Le différend, réglé le 29 juillet, a laissé les deux parties gravement battues. Au lendemain de la mauvaise confrontation syndicale, les analystes poussaient GM à prendre des mesures énergiques pour relancer sa restructuration au point mort. Ils soutiennent que GM doit prendre des mesures drastiques pour améliorer son efficacité, mettre à niveau ses modèles et consolider sa part de marché en baisse.
"Ils doivent résoudre les problèmes d'un trop grand nombre de mauvais produits, d'un trop grand nombre de divisions et d'une trop grande capacité", a déclaré Maryann Keller, analyste chez Furman Selz à New York.
GM a laissé entendre tout au long du conflit de travail qu'il préparait un plan de réorganisation qui pourrait entraîner la fermeture d'usines inefficaces et l'élimination de véhicules déficitaires.
Ronald Zarrela, vice-président de GM qui dirige les ventes et le marketing, devrait annoncer aujourd'hui une restructuration majeure des divisions nord-américaines de véhicules de GM.
L'initiative et la vente de Delphi font partie d'une longue restructuration qui a commencé chez GM en 1992 lorsque le conseil d'administration a forcé Robert Stempel à quitter le poste de président-directeur général et a donné les rênes à Smith.
À l'époque, Delphi, alors appelé Automotive Components Group, était un conglomérat peu performant d'usines disparates. JT Battenberg a été nommé président et a reçu l'ordre de le façonner.
Il a institué une politique selon laquelle les usines seraient fermées ou vendues si elles ne pouvaient pas devenir rentables et compétitives. Battenberg a ordonné que les unités Delphi deviennent n ° 1 ou n ° 2 dans un secteur d'activité, sinon elles seraient vendues.

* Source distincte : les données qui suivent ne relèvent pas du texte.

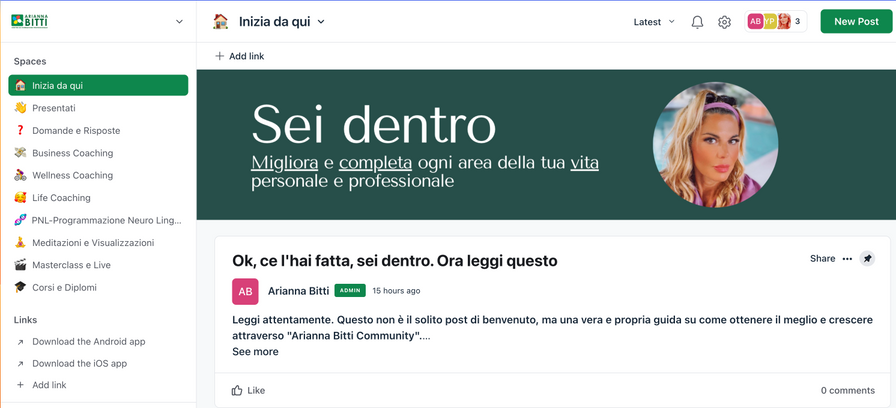This screenshot has height=408, width=896.
Task: Click the Share button on the post
Action: [x=822, y=259]
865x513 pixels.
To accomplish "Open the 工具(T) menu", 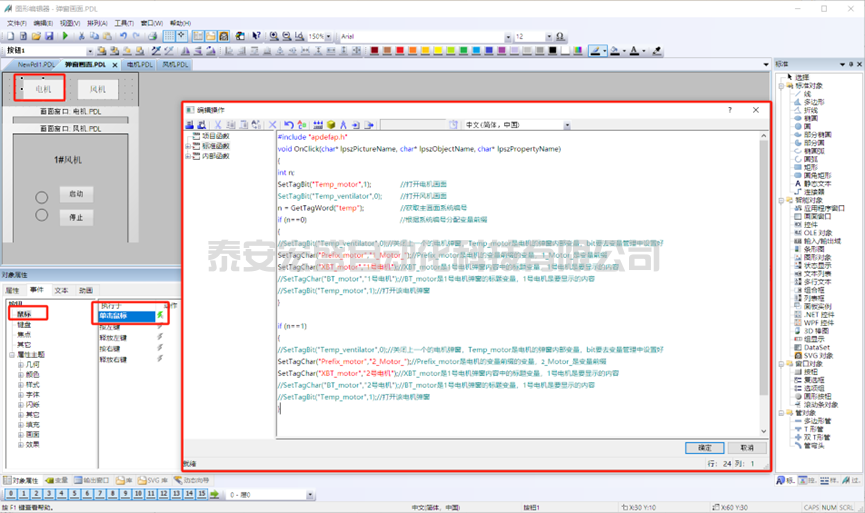I will point(124,22).

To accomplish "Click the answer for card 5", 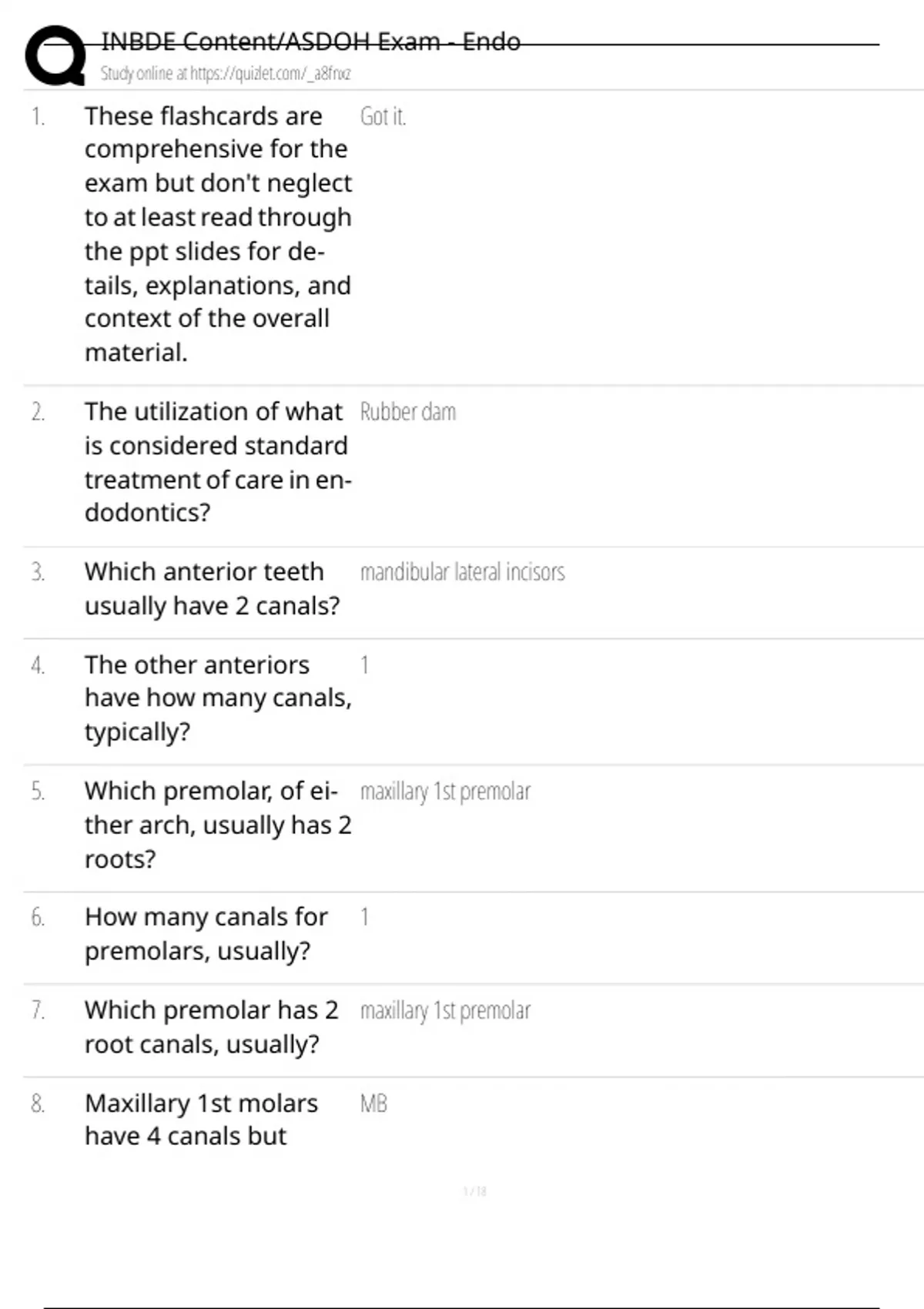I will [x=445, y=792].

Un autre objectif était d'augmenter les affaires internationales de Delphi et les contrats non-GM. Il a agi de manière agressive sur les deux fronts. L'activité non GM de Delphi est passée de 18 % en 1992 à 34 % aujourd'hui. L'objectif de Battenberg est que les contrats non GM représentent 50 % de l'activité de Delphi d'ici la fin 2002.

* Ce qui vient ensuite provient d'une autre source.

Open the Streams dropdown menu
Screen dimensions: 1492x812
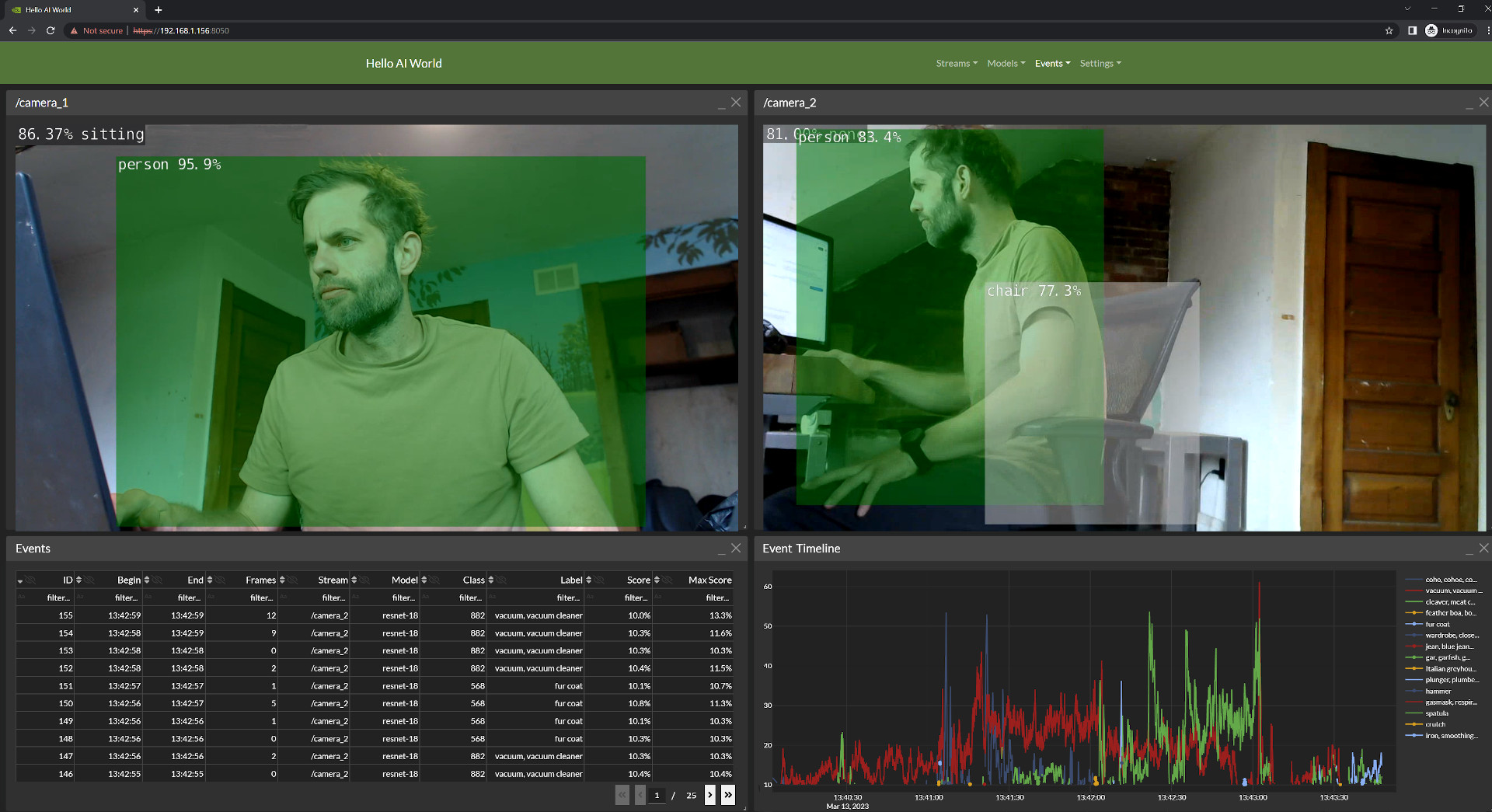tap(956, 64)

La vente de Delphi devrait permettre au fabricant de pièces détachées de saisir davantage d'affaires auprès de Ford, Toyota ou d'autres constructeurs automobiles qui peuvent désormais être réticents à partager la technologie avec une unité contrôlée par GM.

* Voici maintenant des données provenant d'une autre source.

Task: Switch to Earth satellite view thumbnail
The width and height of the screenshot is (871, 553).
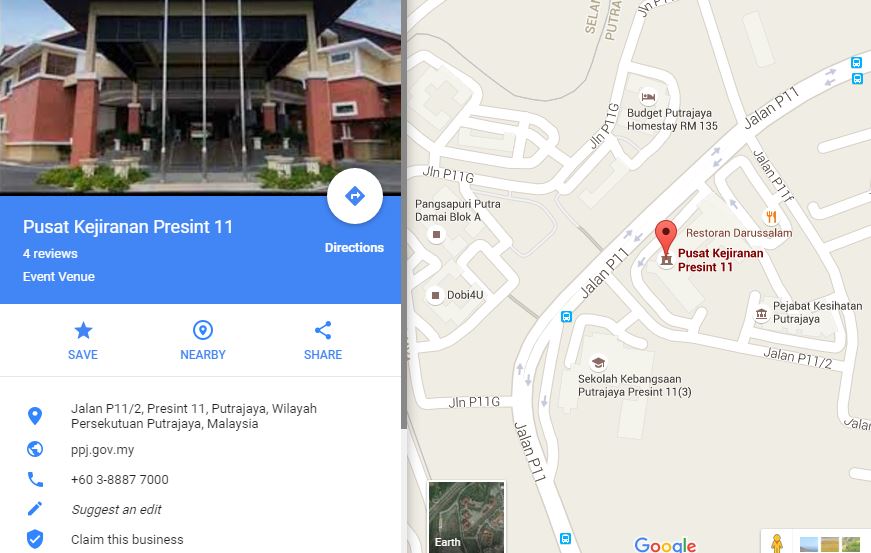Action: click(466, 517)
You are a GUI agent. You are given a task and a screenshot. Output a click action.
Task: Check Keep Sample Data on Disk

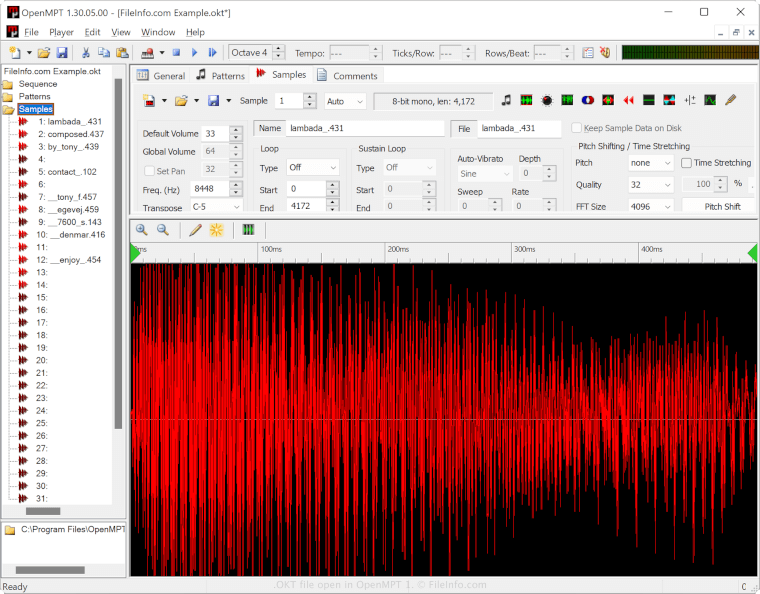click(576, 128)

"L'indépendance de Delphi l'aiderait considérablement à attirer des affaires supplémentaires de sociétés automobiles autres que GM", a déclaré Battenberg. Il a également noté qu'il aurait un meilleur accès au capital pour les acquisitions et les investissements en capital.
L'activité pièces continue d'être à l'avant-garde des innovations et a déposé 586 brevets au cours des deux dernières années.